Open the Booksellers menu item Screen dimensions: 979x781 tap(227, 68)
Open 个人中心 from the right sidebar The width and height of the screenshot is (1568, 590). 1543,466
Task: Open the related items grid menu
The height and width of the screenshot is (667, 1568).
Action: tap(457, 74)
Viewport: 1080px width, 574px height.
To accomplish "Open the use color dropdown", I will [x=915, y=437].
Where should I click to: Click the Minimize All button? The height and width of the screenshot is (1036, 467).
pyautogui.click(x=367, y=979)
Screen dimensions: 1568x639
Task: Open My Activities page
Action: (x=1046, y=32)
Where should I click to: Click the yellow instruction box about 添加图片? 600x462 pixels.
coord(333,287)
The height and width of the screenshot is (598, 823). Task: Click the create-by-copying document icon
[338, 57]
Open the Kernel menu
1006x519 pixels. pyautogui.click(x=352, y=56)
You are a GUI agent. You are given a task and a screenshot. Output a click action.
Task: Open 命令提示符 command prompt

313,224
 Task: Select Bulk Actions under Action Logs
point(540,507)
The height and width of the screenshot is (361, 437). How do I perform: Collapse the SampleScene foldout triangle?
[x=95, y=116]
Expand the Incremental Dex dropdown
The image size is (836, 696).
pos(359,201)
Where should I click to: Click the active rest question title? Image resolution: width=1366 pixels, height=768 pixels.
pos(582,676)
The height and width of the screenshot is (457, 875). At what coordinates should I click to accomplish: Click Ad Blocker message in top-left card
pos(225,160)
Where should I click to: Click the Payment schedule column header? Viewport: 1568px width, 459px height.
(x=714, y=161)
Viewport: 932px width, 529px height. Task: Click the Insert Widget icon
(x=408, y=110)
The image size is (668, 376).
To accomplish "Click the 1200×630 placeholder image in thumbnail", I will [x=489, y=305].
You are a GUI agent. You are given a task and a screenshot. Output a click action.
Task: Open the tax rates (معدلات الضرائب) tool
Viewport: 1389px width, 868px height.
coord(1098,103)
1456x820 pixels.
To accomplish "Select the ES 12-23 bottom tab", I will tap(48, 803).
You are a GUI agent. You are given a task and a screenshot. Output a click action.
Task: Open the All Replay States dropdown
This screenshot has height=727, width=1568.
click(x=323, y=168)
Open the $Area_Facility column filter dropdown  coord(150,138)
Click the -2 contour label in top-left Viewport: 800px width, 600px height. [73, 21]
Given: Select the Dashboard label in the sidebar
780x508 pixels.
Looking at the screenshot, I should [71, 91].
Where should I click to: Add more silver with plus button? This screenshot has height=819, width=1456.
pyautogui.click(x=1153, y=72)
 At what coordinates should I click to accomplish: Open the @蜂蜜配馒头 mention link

######

Task description => Restate the material exactly, from its opening line to its closing one.

Response for this exercise =>
Open the Booksellers menu item Screen dimensions: 979x781 tap(227, 68)
Open 个人中心 from the right sidebar The width and height of the screenshot is (1568, 590). 1543,466
Task: Open the related items grid menu
The height and width of the screenshot is (667, 1568).
Action: tap(457, 74)
Viewport: 1080px width, 574px height.
To accomplish "Open the use color dropdown", I will [x=915, y=437].
Where should I click to: Click the Minimize All button? The height and width of the screenshot is (1036, 467).
pyautogui.click(x=367, y=979)
Screen dimensions: 1568x639
Task: Open My Activities page
Action: (x=1046, y=32)
Where should I click to: Click the yellow instruction box about 添加图片? 600x462 pixels.
coord(333,287)
The height and width of the screenshot is (598, 823). Task: Click the create-by-copying document icon
[338, 57]
Open the Kernel menu
1006x519 pixels. pyautogui.click(x=352, y=56)
You are a GUI agent. You are given a task and a screenshot. Output a click action.
Task: Open 命令提示符 command prompt

313,224
 Task: Select Bulk Actions under Action Logs
point(540,507)
The height and width of the screenshot is (361, 437). How do I perform: Collapse the SampleScene foldout triangle?
[x=95, y=116]
Expand the Incremental Dex dropdown
The image size is (836, 696).
pos(359,201)
Where should I click to: Click the active rest question title? Image resolution: width=1366 pixels, height=768 pixels.
pos(582,676)
The height and width of the screenshot is (457, 875). At what coordinates should I click to accomplish: Click Ad Blocker message in top-left card
pos(225,160)
Where should I click to: Click the Payment schedule column header? Viewport: 1568px width, 459px height.
(x=714, y=161)
Viewport: 932px width, 529px height. Task: Click the Insert Widget icon
(x=408, y=110)
The image size is (668, 376).
To accomplish "Click the 1200×630 placeholder image in thumbnail", I will [x=489, y=305].
You are a GUI agent. You are given a task and a screenshot. Output a click action.
Task: Open the tax rates (معدلات الضرائب) tool
Viewport: 1389px width, 868px height.
coord(1098,103)
1456x820 pixels.
To accomplish "Select the ES 12-23 bottom tab", I will tap(48, 803).
You are a GUI agent. You are given a task and a screenshot. Output a click action.
Task: Open the All Replay States dropdown
This screenshot has height=727, width=1568.
click(x=323, y=168)
Open the $Area_Facility column filter dropdown  coord(150,138)
Click the -2 contour label in top-left Viewport: 800px width, 600px height. [73, 21]
Given: Select the Dashboard label in the sidebar
780x508 pixels.
Looking at the screenshot, I should [71, 91].
Where should I click to: Add more silver with plus button? This screenshot has height=819, width=1456.
pyautogui.click(x=1153, y=72)
 At what coordinates should I click to accomplish: Open the @蜂蜜配馒头 mention link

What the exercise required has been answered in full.